Continuous Interest Rate Decrease leads weak USD

USDJPY Realtime Chart


USD on 108 Rate

In the last half of last week, USDJPY, which had previously been held at 108 yen, dropped down to 107 level due to ”dovish talk” of FOMC members like Williams in NY Fed and also due to JPY being bought as a result of US Navy defeating Iranian drone at the Strait of Hormuz in the Middle East. However, on the weekend, USD was bought back as the Nikkei stock filled the decline on the previous day, and also due to interest rate cut seemed to be postponed and as a result, USDJPY has been hovering around 108 rate.

Rate Cut Is Still The Core Of Discussion

Market interest will continue to be “the rate cut” towards the FOMC at the end of this month. It can not be denied that the US economy being decelerating, the focus remains if is really necessary to cut interest rates by 0.5%. The “University of Michigan Consumer Minds” announced last weekend outperformed market expectations. The announced economic news are still the result of “variably mixed”. Therefore, the views within the Fed are divided not only on the rate cut but also on the “rate cut per se”.

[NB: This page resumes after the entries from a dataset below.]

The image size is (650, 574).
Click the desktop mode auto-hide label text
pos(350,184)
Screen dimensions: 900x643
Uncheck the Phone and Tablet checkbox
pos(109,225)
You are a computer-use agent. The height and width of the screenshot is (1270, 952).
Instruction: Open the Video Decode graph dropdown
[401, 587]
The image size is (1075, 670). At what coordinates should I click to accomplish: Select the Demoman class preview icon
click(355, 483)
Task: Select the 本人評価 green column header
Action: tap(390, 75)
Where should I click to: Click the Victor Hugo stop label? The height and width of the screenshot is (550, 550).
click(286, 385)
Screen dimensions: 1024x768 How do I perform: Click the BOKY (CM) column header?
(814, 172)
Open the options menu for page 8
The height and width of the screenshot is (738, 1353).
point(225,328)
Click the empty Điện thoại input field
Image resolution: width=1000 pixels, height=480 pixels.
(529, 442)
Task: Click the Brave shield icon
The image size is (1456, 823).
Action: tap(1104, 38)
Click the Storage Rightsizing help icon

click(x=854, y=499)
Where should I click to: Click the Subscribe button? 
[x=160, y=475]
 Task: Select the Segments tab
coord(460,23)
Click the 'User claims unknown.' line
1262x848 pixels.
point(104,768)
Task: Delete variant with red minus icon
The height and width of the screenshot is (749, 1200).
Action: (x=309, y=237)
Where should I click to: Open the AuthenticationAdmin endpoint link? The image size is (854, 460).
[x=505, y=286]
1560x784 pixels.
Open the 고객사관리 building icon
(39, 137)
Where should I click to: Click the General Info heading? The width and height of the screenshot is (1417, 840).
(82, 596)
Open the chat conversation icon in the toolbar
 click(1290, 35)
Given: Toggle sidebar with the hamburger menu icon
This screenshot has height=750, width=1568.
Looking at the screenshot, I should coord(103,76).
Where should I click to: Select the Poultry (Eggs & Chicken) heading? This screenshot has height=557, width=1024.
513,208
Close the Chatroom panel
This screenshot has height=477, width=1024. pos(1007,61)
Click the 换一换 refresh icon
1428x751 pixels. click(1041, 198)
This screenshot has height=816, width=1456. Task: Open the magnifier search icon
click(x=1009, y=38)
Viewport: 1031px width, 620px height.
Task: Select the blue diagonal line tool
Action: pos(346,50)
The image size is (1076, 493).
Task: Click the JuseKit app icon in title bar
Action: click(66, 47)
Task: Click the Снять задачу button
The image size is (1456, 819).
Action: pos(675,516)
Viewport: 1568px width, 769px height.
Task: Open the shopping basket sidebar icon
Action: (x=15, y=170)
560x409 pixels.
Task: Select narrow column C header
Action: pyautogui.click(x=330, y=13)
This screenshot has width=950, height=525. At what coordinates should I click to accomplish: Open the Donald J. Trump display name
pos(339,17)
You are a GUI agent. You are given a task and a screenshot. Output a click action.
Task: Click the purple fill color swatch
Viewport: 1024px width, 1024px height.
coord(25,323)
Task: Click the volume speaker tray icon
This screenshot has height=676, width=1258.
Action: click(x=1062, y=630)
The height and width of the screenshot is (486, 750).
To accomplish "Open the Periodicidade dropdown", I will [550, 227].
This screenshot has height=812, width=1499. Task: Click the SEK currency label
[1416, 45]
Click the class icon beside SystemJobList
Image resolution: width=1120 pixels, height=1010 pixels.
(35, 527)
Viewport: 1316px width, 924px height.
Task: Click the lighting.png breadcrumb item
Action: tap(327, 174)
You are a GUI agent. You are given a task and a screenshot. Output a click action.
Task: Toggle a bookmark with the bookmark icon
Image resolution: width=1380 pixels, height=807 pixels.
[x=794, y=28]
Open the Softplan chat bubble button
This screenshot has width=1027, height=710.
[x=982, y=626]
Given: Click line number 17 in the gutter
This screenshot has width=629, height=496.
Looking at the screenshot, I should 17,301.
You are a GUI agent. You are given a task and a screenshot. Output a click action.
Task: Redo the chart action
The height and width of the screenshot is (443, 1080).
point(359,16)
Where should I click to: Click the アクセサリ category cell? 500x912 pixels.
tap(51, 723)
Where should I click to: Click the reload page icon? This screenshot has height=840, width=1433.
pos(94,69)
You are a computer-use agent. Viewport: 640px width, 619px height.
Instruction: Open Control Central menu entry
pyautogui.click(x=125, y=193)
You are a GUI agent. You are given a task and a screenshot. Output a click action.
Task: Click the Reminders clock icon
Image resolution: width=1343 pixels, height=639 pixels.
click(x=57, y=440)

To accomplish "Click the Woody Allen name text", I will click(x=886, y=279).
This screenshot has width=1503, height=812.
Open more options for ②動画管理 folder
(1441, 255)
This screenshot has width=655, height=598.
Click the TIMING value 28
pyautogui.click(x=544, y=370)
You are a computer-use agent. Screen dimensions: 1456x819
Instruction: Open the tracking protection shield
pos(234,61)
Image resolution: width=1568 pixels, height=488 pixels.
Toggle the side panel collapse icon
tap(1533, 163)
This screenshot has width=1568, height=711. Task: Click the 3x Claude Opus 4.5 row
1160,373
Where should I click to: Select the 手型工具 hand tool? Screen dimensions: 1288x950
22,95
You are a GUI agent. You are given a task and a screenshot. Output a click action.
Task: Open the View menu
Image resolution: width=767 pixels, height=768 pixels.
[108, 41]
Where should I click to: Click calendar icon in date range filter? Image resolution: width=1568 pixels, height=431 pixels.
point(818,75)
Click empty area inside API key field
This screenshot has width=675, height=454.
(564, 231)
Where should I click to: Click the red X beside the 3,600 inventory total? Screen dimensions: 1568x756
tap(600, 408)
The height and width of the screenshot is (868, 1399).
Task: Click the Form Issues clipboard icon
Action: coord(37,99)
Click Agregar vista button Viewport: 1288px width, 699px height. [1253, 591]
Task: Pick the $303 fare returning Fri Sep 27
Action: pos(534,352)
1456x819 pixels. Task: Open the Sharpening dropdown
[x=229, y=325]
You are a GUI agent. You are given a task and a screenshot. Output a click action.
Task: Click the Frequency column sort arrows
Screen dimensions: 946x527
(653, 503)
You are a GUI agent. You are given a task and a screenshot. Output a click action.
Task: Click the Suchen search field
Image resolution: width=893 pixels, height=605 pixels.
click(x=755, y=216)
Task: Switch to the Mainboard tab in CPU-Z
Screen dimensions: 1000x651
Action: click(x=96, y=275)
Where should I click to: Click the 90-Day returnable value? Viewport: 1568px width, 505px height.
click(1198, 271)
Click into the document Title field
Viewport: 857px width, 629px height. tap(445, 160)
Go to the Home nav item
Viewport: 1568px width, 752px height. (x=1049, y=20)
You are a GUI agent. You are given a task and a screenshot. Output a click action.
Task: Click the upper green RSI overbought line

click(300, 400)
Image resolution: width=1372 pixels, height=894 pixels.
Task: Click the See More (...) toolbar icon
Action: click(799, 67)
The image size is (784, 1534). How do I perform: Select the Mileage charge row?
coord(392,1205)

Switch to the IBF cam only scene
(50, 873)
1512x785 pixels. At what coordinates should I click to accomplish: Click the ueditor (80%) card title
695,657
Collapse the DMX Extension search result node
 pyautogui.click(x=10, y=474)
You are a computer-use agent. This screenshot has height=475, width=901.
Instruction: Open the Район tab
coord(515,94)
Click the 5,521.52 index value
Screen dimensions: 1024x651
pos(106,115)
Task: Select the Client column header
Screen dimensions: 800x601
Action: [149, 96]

The Chicago Fed and Boston Fed presidents say there is no need for the rate cut as the US economy remaining strong. On the other hand, there are those in the Fed who support rate cutting, such as Chair Powell and Vice-Chair Clarida. This week’s 26th (Friday) will show the preliminary figures for US-April quarter GDP. The market forecast is “1.8%”, but the consensus is “poorly worse”, but depending on the result, “0.5% rate cut” observation may rise again. Therefore, even if it is decided that the “0.25%” rate cut was decided at the FOMC at the end of this month, it would be difficult for itself to become a cause of USD selling.

ECB Also Seems To Announce Message For Rate Cut

Also this week, the ECB opens a board of directors by taking the lead in Japan-US-Europe monetary policy meetings. The interest rate is not expected to be cut here, but the ECB is expected to issue any message for rate cuts, as the German manufacturing sector has not stopped deteriorating and there is no sign of economic recovery in the region as a whole. As early as the second half of the year, or until the latest in the next year, the negative spread of the policy rate again increases and resumption of asset purchase also seems to come into view. The EURUSD has been trying out the 1.12 break several times, but it has been pulled by the “flow of a weaker USD” across the market, and the 1.12 break has been avoided. The situation is like a “tug of war” between the weakening EUR due to its economic deterioration and selling USD.

Given the observed interest rate cut and the tension in Iran, I can expect the USD seems to be sold rather than being bought. So this week too, the stance of selling USD on a rally seems to be advantageous.